START Source information

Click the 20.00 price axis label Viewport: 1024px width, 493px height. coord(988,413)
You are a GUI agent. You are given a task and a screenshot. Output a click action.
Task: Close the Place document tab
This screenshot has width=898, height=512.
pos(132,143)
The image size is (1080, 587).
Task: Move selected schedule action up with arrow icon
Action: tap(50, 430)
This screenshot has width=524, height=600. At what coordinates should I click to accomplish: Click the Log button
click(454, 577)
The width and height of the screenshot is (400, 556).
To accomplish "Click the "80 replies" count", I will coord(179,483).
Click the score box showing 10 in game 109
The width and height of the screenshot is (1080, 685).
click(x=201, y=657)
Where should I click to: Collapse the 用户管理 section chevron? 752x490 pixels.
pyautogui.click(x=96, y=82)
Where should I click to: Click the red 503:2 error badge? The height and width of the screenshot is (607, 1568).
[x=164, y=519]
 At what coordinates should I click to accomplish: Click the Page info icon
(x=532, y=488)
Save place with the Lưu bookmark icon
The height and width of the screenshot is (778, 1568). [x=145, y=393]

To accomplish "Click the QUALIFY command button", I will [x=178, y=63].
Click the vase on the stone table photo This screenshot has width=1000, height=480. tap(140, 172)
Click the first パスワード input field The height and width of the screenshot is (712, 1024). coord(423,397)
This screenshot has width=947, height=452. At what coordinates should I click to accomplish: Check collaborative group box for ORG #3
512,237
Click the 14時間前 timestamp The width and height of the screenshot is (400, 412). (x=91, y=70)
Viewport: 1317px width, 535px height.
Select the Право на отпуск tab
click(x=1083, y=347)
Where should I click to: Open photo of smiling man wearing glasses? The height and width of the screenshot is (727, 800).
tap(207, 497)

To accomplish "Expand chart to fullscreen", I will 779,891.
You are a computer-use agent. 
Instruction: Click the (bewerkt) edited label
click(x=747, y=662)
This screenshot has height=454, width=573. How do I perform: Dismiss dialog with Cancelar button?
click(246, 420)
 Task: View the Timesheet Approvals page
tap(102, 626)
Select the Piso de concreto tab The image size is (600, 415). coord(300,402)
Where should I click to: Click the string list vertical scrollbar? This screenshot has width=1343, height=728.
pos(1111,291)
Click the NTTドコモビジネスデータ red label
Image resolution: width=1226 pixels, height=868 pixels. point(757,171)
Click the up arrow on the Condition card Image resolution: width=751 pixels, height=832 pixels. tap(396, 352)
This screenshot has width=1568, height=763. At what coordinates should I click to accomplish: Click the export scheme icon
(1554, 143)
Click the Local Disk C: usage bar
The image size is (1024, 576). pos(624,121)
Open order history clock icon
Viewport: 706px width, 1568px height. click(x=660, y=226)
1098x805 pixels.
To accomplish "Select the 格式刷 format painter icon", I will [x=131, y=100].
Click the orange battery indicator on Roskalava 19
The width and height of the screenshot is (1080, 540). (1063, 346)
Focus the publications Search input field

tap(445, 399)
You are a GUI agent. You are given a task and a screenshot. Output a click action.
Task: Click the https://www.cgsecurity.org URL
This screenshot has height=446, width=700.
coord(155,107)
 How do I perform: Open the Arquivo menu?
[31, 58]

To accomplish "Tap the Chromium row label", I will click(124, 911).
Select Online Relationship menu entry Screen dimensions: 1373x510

END Source information

Copy down the material above exactly as it is.

Click the 20.00 price axis label Viewport: 1024px width, 493px height. coord(988,413)
You are a GUI agent. You are given a task and a screenshot. Output a click action.
Task: Close the Place document tab
This screenshot has width=898, height=512.
pos(132,143)
The image size is (1080, 587).
Task: Move selected schedule action up with arrow icon
Action: tap(50, 430)
This screenshot has width=524, height=600. At what coordinates should I click to accomplish: Click the Log button
click(454, 577)
The width and height of the screenshot is (400, 556).
To accomplish "Click the "80 replies" count", I will coord(179,483).
Click the score box showing 10 in game 109
The width and height of the screenshot is (1080, 685).
click(x=201, y=657)
Where should I click to: Collapse the 用户管理 section chevron? 752x490 pixels.
pyautogui.click(x=96, y=82)
Where should I click to: Click the red 503:2 error badge? The height and width of the screenshot is (607, 1568).
[x=164, y=519]
 At what coordinates should I click to accomplish: Click the Page info icon
(x=532, y=488)
Save place with the Lưu bookmark icon
The height and width of the screenshot is (778, 1568). [x=145, y=393]

To accomplish "Click the QUALIFY command button", I will [x=178, y=63].
Click the vase on the stone table photo This screenshot has width=1000, height=480. tap(140, 172)
Click the first パスワード input field The height and width of the screenshot is (712, 1024). coord(423,397)
This screenshot has width=947, height=452. At what coordinates should I click to accomplish: Check collaborative group box for ORG #3
512,237
Click the 14時間前 timestamp The width and height of the screenshot is (400, 412). (x=91, y=70)
Viewport: 1317px width, 535px height.
Select the Право на отпуск tab
click(x=1083, y=347)
Where should I click to: Open photo of smiling man wearing glasses? The height and width of the screenshot is (727, 800).
tap(207, 497)

To accomplish "Expand chart to fullscreen", I will 779,891.
You are a computer-use agent. 
Instruction: Click the (bewerkt) edited label
click(x=747, y=662)
This screenshot has height=454, width=573. How do I perform: Dismiss dialog with Cancelar button?
click(246, 420)
 Task: View the Timesheet Approvals page
tap(102, 626)
Select the Piso de concreto tab The image size is (600, 415). coord(300,402)
Where should I click to: Click the string list vertical scrollbar? This screenshot has width=1343, height=728.
pos(1111,291)
Click the NTTドコモビジネスデータ red label
Image resolution: width=1226 pixels, height=868 pixels. point(757,171)
Click the up arrow on the Condition card Image resolution: width=751 pixels, height=832 pixels. tap(396, 352)
This screenshot has width=1568, height=763. At what coordinates should I click to accomplish: Click the export scheme icon
(1554, 143)
Click the Local Disk C: usage bar
The image size is (1024, 576). pos(624,121)
Open order history clock icon
Viewport: 706px width, 1568px height. click(x=660, y=226)
1098x805 pixels.
To accomplish "Select the 格式刷 format painter icon", I will [x=131, y=100].
Click the orange battery indicator on Roskalava 19
The width and height of the screenshot is (1080, 540). (1063, 346)
Focus the publications Search input field

tap(445, 399)
You are a GUI agent. You are given a task and a screenshot. Output a click action.
Task: Click the https://www.cgsecurity.org URL
This screenshot has height=446, width=700.
coord(155,107)
 How do I perform: Open the Arquivo menu?
[31, 58]

To accomplish "Tap the Chromium row label", I will click(124, 911).
Select Online Relationship menu entry Screen dimensions: 1373x510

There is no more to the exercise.